Comment écrire ça, en Europe, la démocratie c’est le choix entre plusieurs options politiques représentées par plusieurs personnages politiques. Peut-être avons-nous tord mais quand la communication se limite à un débat d’idée au singulier, et que l’image politique se limite à la photo du leader maximo le bras droit tendu vers le ciel, que ce soit par volonté totalitariste brutale ou par orientation ostensible du pouvoir, ça ressemble à un déni de démocratie. C’est ce que nous observons ici comme nous l’avons observé en Italie et nous commencerons à l’observer en France si le mouvement de concentration des médias abouti.

La votation

Les bulletins de votes sont de grands papiers quadrichromie A3 sur lesquels chaque parti politique détient une case avec la photo de son candidat. Les électeurs vont les cocher dans l’isoloir avant de les plier en douze pour les glisser dans l'urne. Puis, après la fermeture des bureaux de vote, les bulletins seront scannés et les résultats retransmis par réseau sans fils et recrachés une fois compilés par l’ordinateur central. Chaque parti présente un candidat, mais chaque candidat représente plusieurs partis, surtout le candidat sortant. Ce qui ne semble pas absurde à priori mais il faut chercher dans les 24 cases, les 12 cases qui ne concernent pas le candidat sortant pour voter autre chose.

De sources proches du pouvoir (ce coup là), la fraude électorale se situerai entre 10% et 15%. Difficile d’envisager un 49% 51% dans ces conditions.

L’argent de la campagne

Le budget officiel de la campagne est de 7 000 millions de pesos soit 140 millions d’Euros, tous candidats confondus.
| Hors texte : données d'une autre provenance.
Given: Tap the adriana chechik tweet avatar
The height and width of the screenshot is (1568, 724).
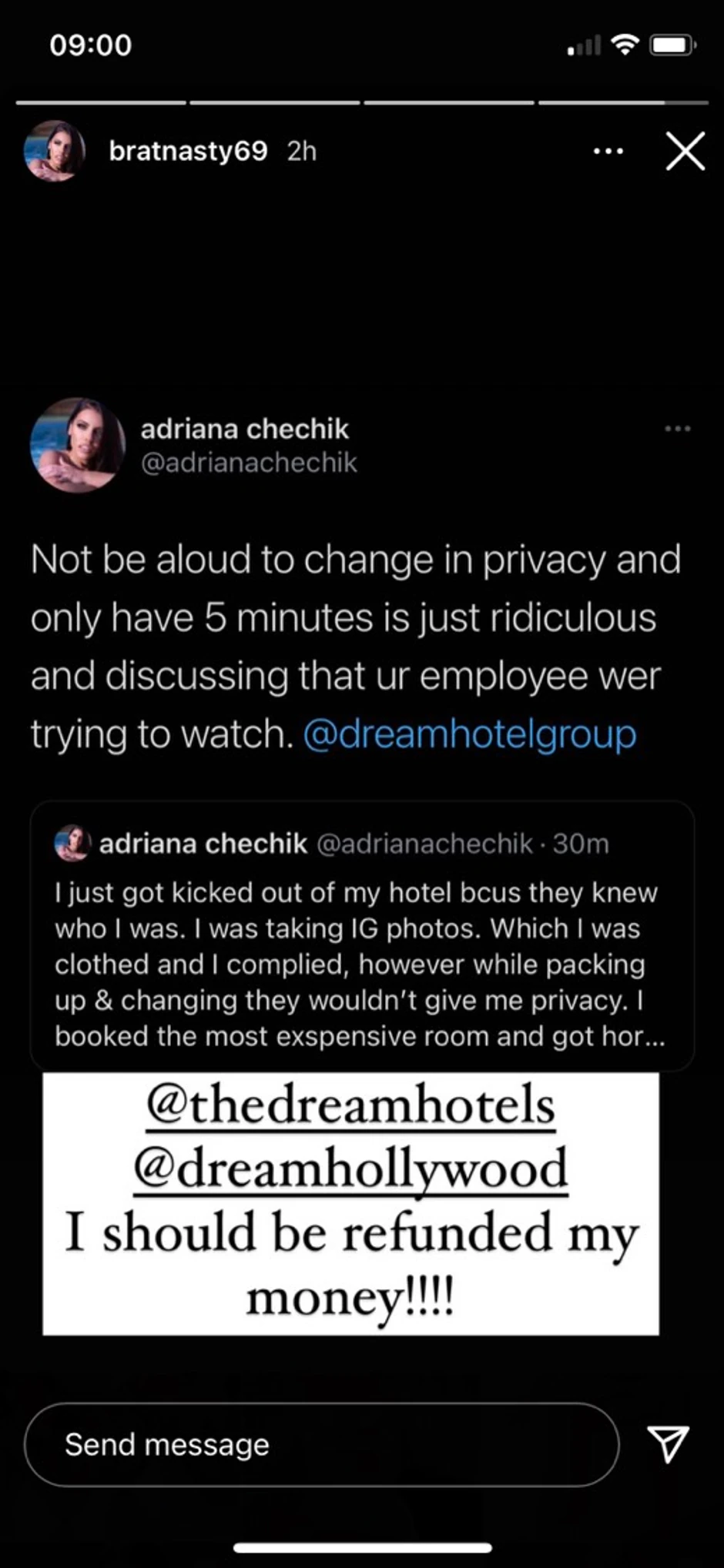Looking at the screenshot, I should tap(77, 445).
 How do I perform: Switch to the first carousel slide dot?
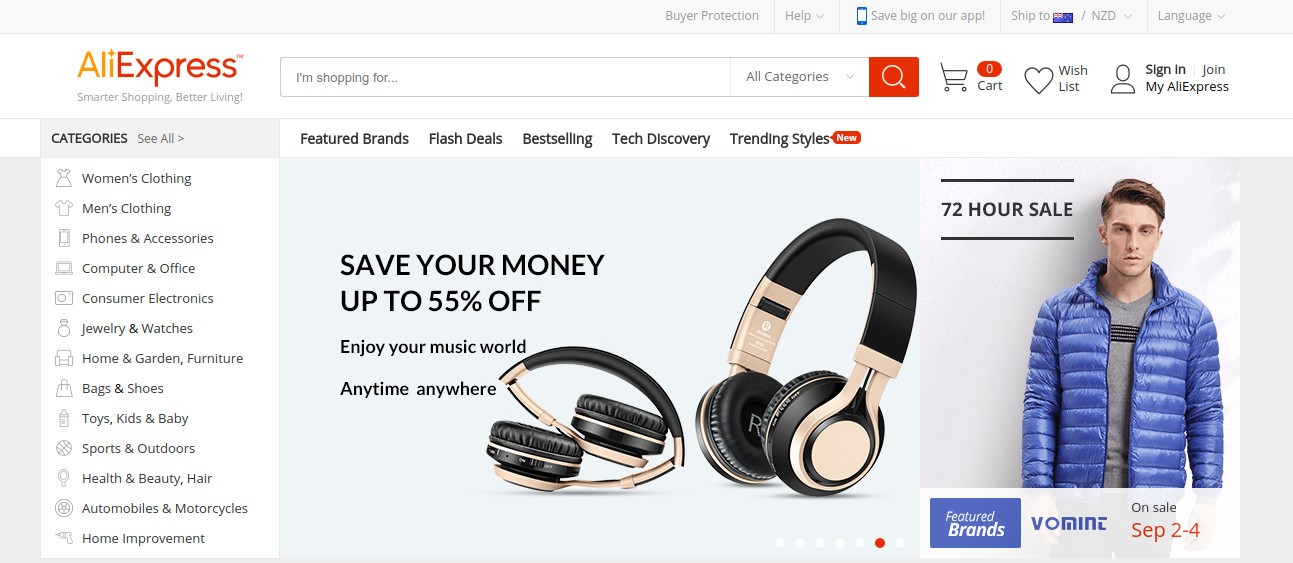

Budget officiel car il y a les budgets non officiels, comme la confusion entre communication d’état et la communication de campagne était totale (mes routes, elles sont pas belles mes routes? Et mon métro hein, tu ne trouve pas qu’il te fait plaisir mon métro?). Pour sept partis politiques, ça semble léger au regard de la durée de la campagne et du nombre de fêtes et meeting organisés par les uns et les autres.

La ‘junta electorale’ a débloquée 7 millions de pesos pour la gestion des bureaux de vote. Ici, les assesseurs sont payés par l’état, pas de bénévolat. Il y a 13 000 bureaux de vote soit un montant par bureau de vote de 538 pesos, une dizaine d'euros. Ca ne fait pas lourd de la journée.

Et après ?

Certains dominicains craignent que la ré élection de Fernandez Leonel ne laisse un goût amer et que l’ersatz de démocratie ne tourne en vrai dictature. Après le pouvoir économique et politique, il lui suffirait de ‘nettoyer’ le pouvoir judiciaire pour avoir place nette.

Une brève recherche dans mes moteurs WEB préférés indique que la presse occidentale se contrefiche de ces élections. Aucuns articles, aucune allusion, rien de rien de rien !

Les situations économique et politique du pays sont stables, qu’il y ait plus de morts par an dans Santo Domingo que dans les territoires occupé importe peu. La vitrine est belle, les plages aussi. Les investissements peuvent venir sur les côtes même si on manque d’eau potable dans les ‘barios’ de la capitale. Il faudra sans doute attendre le prochain ouragan pour que nos yeux humides et charitables se tournent vers une violence plus spectaculaire.